Conservation of a Child’s Lead Coffin

Hi, I’m Ruth Watson the current Durham University conservation intern working for the MAA as part of my Masters Course. Since starting my internship, a large proportion of my time has been dedicated to working on a lead coffin, featured in Hide and Seek: Looking for Children in the Past.

The almost complete coffin was excavated in 1990 from a Roman site in Arrington, along with a box containing terracotta figures. Shortly after excavation, the grave group was accessioned into MAA’s collection and the coffin underwent conservation to reshape the bent lead sections and saw the coffin mounted onto its current wooden support.

Coffin all round

(Coffin before treatment had been carried out)

Prior to its display in Hide and Seek, the coffin arrived from stores wrapped in old cardboard boxes and on first glance looked more than a little sorry for itself. It had a heavy layer of corrosion on the surface and the panels overlapped where they had shifted during transport. But it was by no means beyond hope.

The surface of the lead was lightly brushed to remove loose dust and excess corrosion which was collected with a museum vacuum. The removal of the corrosion dust revealed the double band and bead design that runs around the top of the coffin lid and around the base much more clearly, as the coffin is otherwise undecorated.

(Detail of the double band and bead design around the top of the coffin lid)

After brush vacuuming, attention was turned to reducing the old fill material on the back of several of the lid panels. In a number of places this was no longer providing support, but was standing very proud of the surface; causing the lead to have to bend and distort in order to fit onto the mount.

(Old fill material before and after treatment, allowing it to now sit much closer to the surface of the mount which will reduce the stress and bending on the lead section)

The remaining wood fragments on the outer surface of the lead sides, from what would have been the wooden outer coffin, were considered particularly vulnerable to damage. Therefore they were consolidated with an adhesive to provide extra support and better adhesion to the lead surface.

After the lead had been treated, attention was turned to the mount. The long-term plan is for the coffin to be remounted onto a steel structure, which will offer better support to the heavy lead. However in the short term the lid and sides of the wooden mount were painted in a layer of acrylic paint, to give the mount a fresher look as it was going on display.

 

(Coffin mount before painting (left) and after painting and covering with a layer of Melinex (right))

A thin layer of plastic known as Melinex was places over the lid once the paint was dry to act as a buffer between the lead and the newly painted wood. Once the lid sections were replaced, the excess plastic was cut away from in-between the panels so the shiny surface would bot be seen while on display.
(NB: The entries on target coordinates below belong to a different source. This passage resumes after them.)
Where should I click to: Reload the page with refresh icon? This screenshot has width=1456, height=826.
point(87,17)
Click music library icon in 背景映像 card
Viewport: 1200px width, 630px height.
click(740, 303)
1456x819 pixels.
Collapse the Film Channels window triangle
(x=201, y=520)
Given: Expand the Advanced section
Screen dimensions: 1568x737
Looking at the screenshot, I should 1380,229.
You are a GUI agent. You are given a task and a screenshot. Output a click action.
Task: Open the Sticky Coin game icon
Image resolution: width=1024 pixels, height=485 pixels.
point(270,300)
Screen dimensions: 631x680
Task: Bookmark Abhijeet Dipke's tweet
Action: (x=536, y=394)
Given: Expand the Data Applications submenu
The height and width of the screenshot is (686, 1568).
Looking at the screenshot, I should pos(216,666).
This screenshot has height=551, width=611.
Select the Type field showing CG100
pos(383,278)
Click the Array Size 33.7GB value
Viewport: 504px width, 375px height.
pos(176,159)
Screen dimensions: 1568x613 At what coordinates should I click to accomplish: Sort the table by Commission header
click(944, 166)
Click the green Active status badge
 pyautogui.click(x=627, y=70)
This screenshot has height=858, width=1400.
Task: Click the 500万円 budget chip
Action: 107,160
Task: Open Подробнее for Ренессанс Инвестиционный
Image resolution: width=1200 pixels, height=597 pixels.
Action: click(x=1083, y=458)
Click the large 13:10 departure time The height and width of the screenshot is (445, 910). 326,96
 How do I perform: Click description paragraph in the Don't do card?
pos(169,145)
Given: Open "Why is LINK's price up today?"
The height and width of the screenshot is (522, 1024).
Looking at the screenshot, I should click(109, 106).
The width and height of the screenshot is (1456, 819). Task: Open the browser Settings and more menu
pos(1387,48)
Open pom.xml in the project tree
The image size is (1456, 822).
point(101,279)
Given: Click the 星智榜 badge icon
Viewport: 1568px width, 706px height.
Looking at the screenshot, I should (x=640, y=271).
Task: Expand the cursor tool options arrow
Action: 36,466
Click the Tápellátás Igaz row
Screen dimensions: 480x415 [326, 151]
Now that the conservation had been carried out, the coffin looks much improved compared to when it first arrived from storage. The excess lead dust is no longer obscuring the detail of the moulding and the new coat of paint to the mount makes it much brighter. The coffin now forms an integral part of the exhibition, with its associated terracotta grave goods displayed alongside.

We hope you come and see it for yourself!